Let $a \leq b \leq c$ be positive integer solutions of $abc = 2(a - 2)(b - 2)(c - 2)$. First note that

\[        (1 - 2/a)(1 - 2/b)(1 - 2/c) = 1/2.             (1)\]

Since $1 - 2/a \leq 1 - 2/b \leq 1 - 2/c$,  from (1) we conclude that $1 - 2/a \leq  \sqrt[3]{1/2}$, and so $a \leq 2/(1 - \sqrt[3]{1/2})$. So $a \leq 9$. 

Expanding $abc = 2[abc - 2(ab + bc + ca) + 4(a + b + c) - 8].$ Hence

\[abc - 4(ab + bc + ca) + 8(a + b + c) - 16 = 0.      (2)\]

Geometrically, it's clear a > 3. We consider the cases $a = 4, 5, \dots 9$ separately.
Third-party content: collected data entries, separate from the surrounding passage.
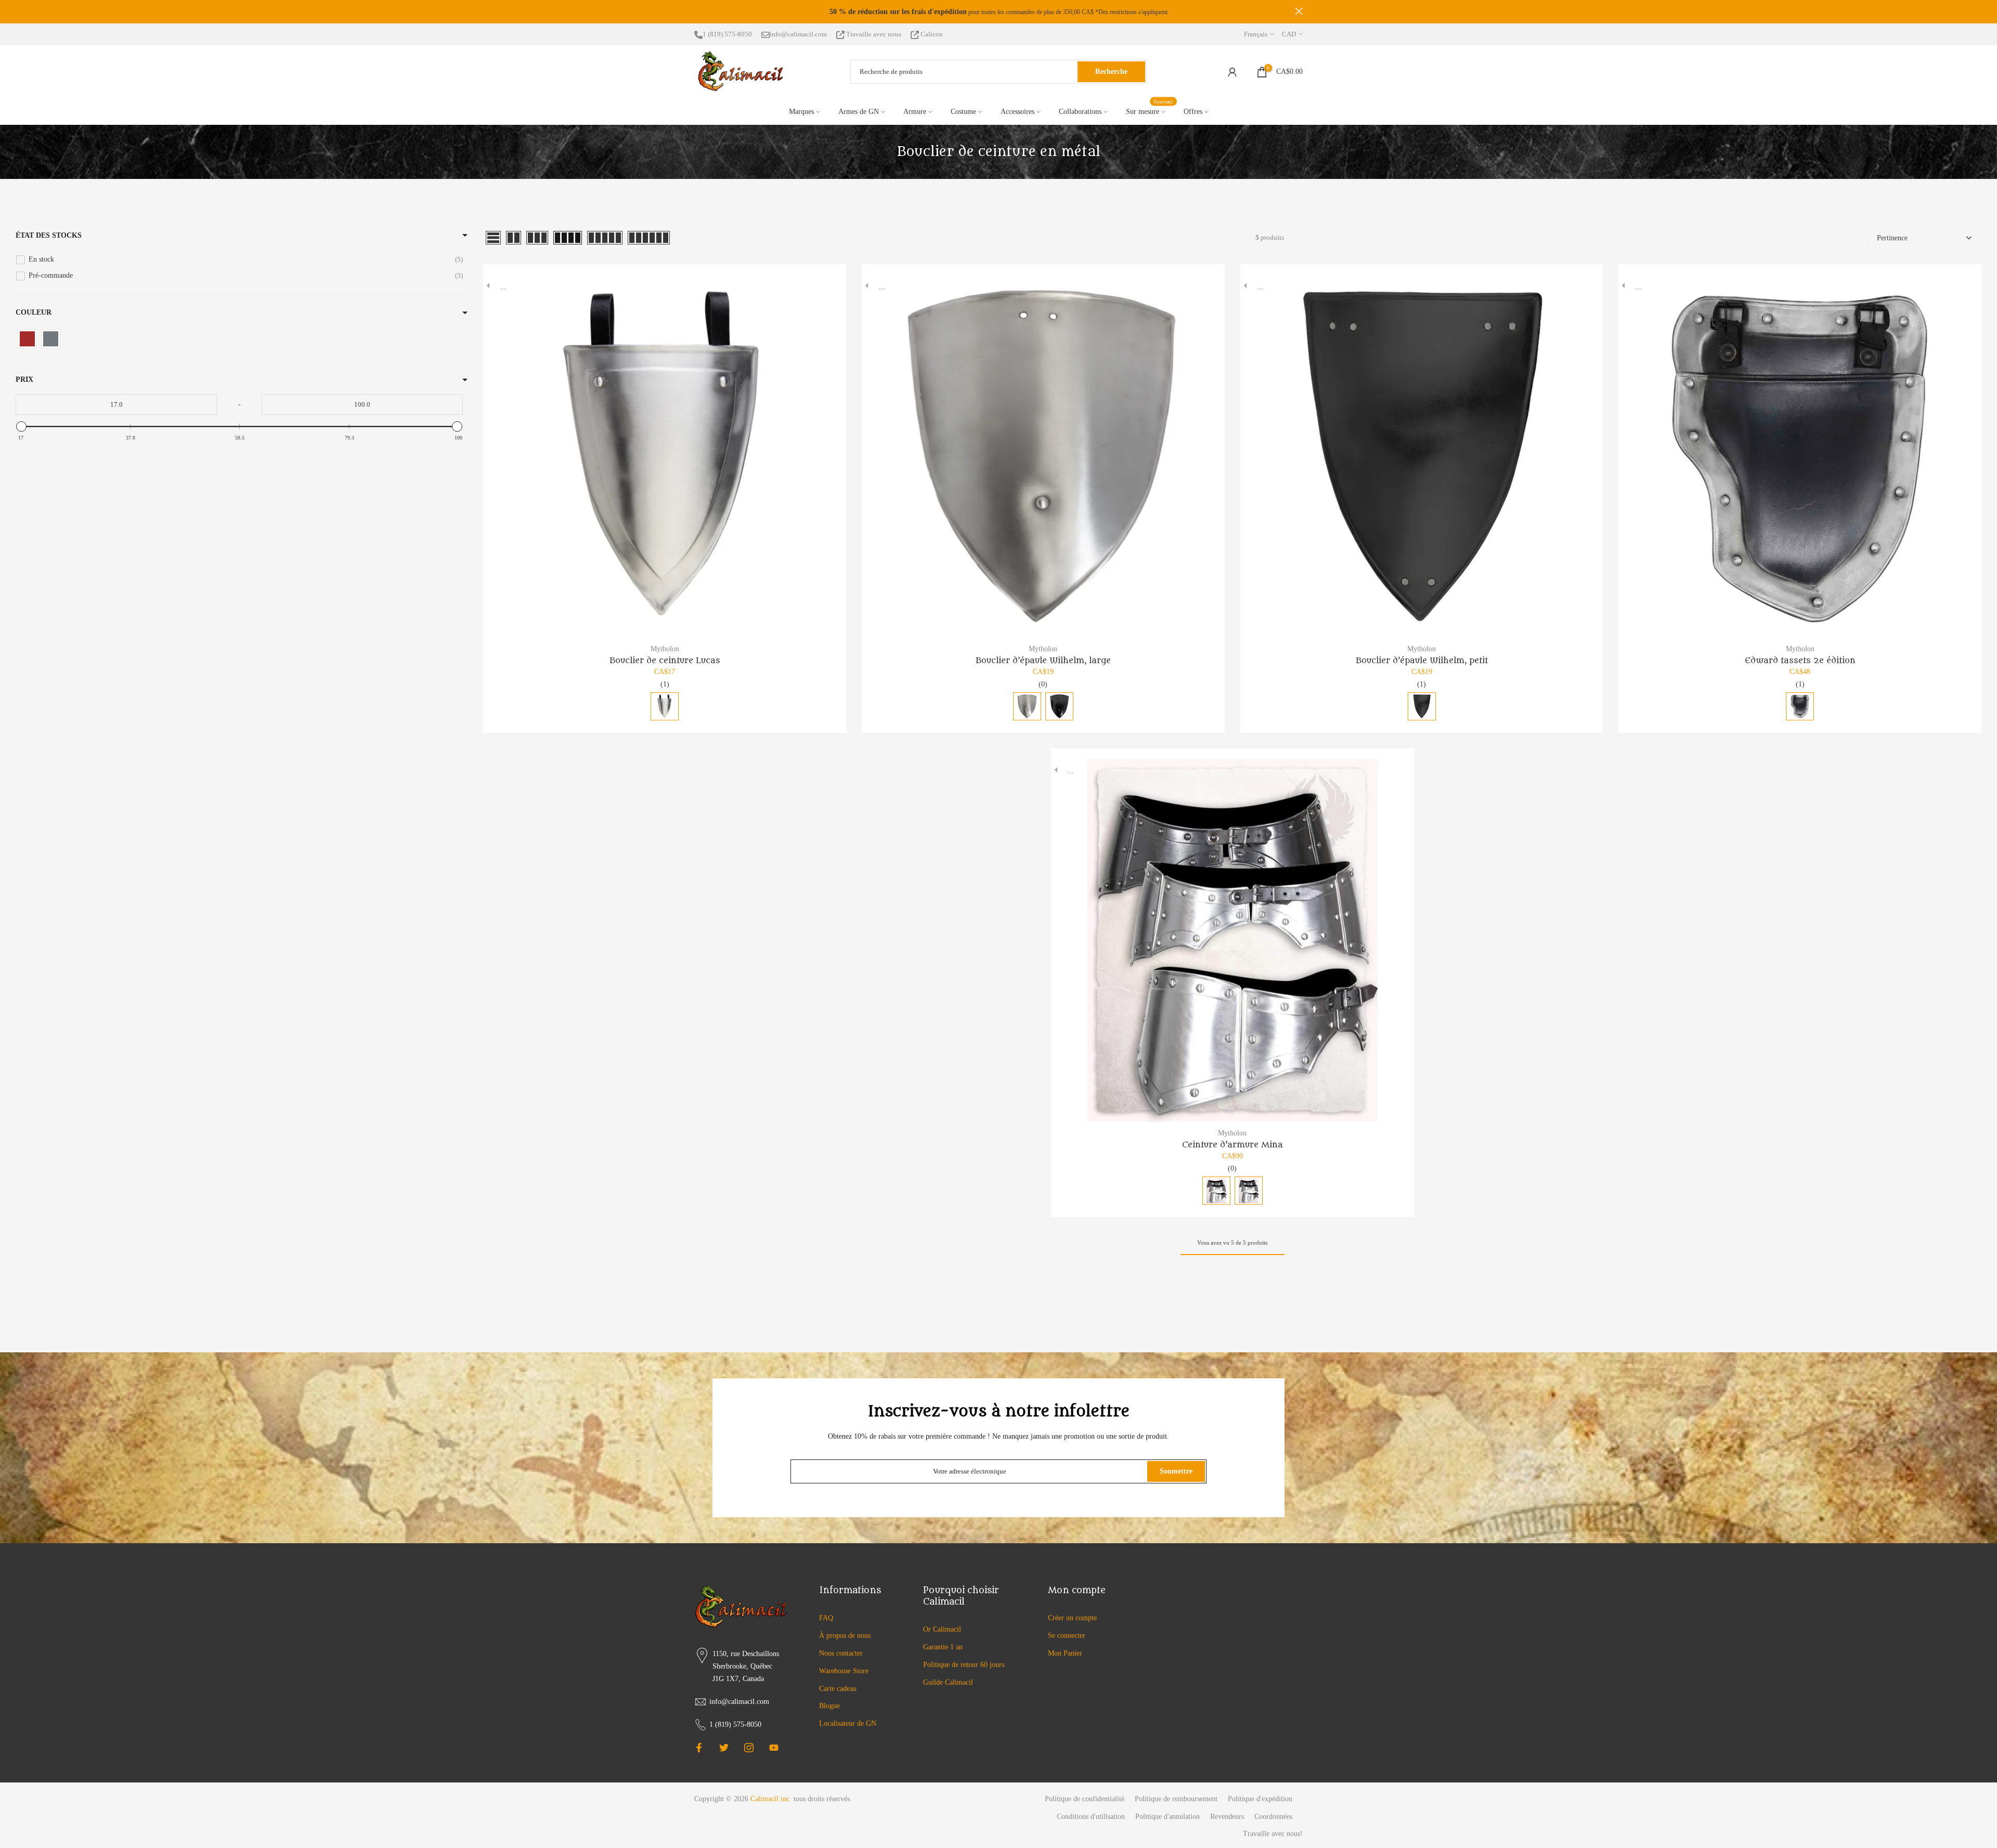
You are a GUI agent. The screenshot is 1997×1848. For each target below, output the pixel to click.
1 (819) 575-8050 (727, 34)
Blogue (829, 1706)
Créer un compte (1072, 1618)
If $a = 4$. Then from (2) we have 
\[-16(b + c) + 8(b + c) + 16 = 0.\]
Therefore $b + c = 2$, contradicting $a \leq b \leq c$, and hence no solution.

If $a = 5$. Then
\[bc - 12(b + c) + 24 = 0  \Rightarrow (b - 12)(c - 12) = 120.\]
Hence
\[b - 12 = \{1, 2, 3, 4, 5, 6, 8, 10\}      and      c - 12 = \{120, 60, 40, 30, 24, 20, 15, 12\}.\]
Therefore
\[(b,c) = \{(13,132), (14,72), (15,52), (16,42), (17,36), (18,32), (20,27), (22,24)\}. \]

If $a = 6$. Then
\[2bc - 16(b + c) + 32 = 0 bc - 8(b + c) + 16 = 0    \Rightarrow     (b - 8)(c - 8) = 48.\]
Therefore
\[(b,c) = \{(9,56), (10,32), (11,24), (12,20), (14,16)\}.\]

If $a = 7$. Then
\[3bc - 20(b + c) + 40 = 0    \Rightarrow    9bc - 60(b + c) + 120 = 0    \Rightarrow    (3b - 20)(3c - 20) = 280.\]
Therefore
\[(b,c) = \{(7,100), (8,30), (9,20), (10,16)\}.\]

If $a = 8$. Then
\[4bc - 24(b + c) + 48 = 0    \Rightarrow   bc - 6(b + c) + 12 = 0     \Rightarrow   (b - 6)(c - 6) = 24.\]
Therefore
\[(b,c) = \{(8,18), (9,14), (10,12)\}\]
If $a = 9$. Then 
\[ 5bc - 28(b + c) + 56 = 0  \Rightarrow    25bc - 140(b + c) + 280 = 0    \Rightarrow    (5b - 28)(5c - 28) = 504. \] This has no solutions with $b \geq  9$.

The total number of solutions is 20.